The Narrowing Circle - 1955 film review

I first read Julian Symons' novel The Narrowing Circle when I was a teenager, but until recently I was unaware that in 1955 it was filmed. The screenplay was written by Doreen Montgomery, a very experienced writer for film and television, who is said to have created the character of Emma Peel for The Avengers.

The novel is a good example of post-war psychological suspense fiction. Symons was one of the British pioneers in this field, although his fiction is much less well-known than that of Patricia Highsmith,the legendary American writer, whose work he much admired. The story charts the battle of wits and wills between writer Paul Nelson and the relentless Inspector Crambo.

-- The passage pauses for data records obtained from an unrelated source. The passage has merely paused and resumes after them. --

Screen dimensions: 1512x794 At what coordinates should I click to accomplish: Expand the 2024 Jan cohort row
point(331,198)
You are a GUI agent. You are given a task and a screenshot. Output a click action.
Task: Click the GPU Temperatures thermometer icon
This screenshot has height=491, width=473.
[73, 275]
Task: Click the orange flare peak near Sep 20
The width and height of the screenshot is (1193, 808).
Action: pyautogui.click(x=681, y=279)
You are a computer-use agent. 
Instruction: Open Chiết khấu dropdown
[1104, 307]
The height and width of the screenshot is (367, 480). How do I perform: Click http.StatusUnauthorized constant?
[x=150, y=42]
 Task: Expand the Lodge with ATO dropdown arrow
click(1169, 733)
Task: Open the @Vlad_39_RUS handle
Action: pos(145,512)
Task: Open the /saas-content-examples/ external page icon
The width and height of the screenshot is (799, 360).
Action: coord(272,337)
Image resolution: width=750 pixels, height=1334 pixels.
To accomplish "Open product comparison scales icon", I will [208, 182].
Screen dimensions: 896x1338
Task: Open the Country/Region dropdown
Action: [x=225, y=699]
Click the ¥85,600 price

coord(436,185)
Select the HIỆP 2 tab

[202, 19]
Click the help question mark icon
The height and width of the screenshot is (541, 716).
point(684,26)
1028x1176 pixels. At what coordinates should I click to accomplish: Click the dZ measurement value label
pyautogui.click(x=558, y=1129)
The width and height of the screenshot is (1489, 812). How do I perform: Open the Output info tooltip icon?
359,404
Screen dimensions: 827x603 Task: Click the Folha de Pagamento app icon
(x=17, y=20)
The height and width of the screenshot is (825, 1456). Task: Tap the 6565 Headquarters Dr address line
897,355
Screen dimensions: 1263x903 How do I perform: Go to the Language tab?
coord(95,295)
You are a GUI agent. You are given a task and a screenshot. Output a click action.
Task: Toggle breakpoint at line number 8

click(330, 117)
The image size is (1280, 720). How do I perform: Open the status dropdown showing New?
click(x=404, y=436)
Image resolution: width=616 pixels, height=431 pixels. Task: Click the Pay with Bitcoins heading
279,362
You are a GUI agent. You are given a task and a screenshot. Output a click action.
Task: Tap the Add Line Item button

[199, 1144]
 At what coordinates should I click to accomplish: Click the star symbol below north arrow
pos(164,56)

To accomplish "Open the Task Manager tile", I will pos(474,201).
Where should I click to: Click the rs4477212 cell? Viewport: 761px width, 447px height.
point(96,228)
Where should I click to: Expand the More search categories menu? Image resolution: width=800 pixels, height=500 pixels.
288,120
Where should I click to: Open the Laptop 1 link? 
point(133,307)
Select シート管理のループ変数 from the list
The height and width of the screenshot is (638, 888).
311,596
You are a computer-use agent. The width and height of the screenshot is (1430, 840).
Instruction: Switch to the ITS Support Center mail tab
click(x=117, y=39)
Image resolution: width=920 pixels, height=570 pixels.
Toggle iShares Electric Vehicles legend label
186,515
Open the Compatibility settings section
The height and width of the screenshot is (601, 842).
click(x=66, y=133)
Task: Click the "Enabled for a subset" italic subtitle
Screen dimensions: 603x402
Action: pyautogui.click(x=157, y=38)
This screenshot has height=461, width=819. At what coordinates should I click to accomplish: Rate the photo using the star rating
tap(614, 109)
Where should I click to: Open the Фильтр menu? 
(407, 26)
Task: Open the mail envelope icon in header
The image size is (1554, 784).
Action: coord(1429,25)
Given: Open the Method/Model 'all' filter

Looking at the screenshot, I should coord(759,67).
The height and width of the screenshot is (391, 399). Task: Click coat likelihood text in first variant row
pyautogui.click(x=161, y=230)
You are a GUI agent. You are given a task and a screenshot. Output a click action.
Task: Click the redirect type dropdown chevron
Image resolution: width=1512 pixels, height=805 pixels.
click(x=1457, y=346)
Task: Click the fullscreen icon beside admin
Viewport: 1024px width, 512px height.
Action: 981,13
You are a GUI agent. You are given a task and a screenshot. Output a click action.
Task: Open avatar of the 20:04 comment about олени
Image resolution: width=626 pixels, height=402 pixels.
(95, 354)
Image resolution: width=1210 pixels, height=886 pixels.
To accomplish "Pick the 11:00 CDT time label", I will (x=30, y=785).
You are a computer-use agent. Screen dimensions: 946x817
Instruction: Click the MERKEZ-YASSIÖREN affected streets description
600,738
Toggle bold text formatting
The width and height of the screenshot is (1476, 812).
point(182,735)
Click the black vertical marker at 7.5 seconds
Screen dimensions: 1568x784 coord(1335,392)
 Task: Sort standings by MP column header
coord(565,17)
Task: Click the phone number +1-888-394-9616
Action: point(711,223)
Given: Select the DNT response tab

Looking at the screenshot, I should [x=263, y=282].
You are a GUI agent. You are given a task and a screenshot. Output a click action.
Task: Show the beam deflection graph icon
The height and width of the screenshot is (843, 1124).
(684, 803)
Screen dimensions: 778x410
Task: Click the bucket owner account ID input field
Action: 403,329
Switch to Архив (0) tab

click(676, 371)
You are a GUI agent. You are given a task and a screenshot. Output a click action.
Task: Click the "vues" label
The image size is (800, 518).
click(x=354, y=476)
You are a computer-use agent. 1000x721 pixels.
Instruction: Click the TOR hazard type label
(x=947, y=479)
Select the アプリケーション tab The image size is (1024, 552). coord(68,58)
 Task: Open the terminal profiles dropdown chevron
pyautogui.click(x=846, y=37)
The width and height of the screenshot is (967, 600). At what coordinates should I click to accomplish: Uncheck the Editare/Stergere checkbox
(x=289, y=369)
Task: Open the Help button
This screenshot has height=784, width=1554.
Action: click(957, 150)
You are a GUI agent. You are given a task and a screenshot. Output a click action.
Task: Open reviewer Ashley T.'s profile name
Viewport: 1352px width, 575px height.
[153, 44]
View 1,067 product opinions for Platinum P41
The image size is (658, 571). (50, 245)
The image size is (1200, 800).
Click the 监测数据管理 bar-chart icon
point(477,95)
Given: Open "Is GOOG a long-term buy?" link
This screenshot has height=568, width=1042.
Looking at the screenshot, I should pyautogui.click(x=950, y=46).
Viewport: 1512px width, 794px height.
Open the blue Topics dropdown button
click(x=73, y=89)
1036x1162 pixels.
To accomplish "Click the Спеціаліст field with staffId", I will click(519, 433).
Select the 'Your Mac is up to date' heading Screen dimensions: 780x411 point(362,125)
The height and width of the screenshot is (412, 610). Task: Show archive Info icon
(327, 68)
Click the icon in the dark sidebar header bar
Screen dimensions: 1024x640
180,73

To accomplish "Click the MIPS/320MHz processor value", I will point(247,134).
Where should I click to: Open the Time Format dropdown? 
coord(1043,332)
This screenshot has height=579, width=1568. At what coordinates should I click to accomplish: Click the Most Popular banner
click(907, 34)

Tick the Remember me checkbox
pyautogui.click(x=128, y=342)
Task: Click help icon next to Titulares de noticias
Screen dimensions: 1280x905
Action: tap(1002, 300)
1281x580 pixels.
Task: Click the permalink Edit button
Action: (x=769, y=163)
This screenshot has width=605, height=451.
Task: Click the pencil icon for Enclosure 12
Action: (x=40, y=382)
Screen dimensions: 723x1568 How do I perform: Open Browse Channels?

The film is more conventional, and in terms of both plot and style, it owes almost as much to that Cornwell Woolrich classic Phantom Lady as it does to Symons' novel. A colleague of Nelson's wins promotion at Nelson's expense, and for good measure nicks Nelson's girlfriend. When he is found dead in Nelson's apartment, Nelson relies on an alibi. He'd gone off to drown his sorrrows, picked up a prostitute, and spent the night in a seedy hotel. But when Crambo checks the alibi, the chap at the hotel denies all knowledge of Nelson, and the girl cannot be found.

The story is told with some pace, which compensates for the flimsiness of one or two of the plot twists. I don't know what Symons made of it, though I suspect he wouldn't have been thrilled by its lack of subtlety. But it's a perfectly watchable British B movie, with Paul Carpenter as Nelson and Hazel Court as a woman who falls for him and then helps solve the mystery, with such stalwarts as Basil Dignam, Russell Napier and Ronnie Stevens in the cast.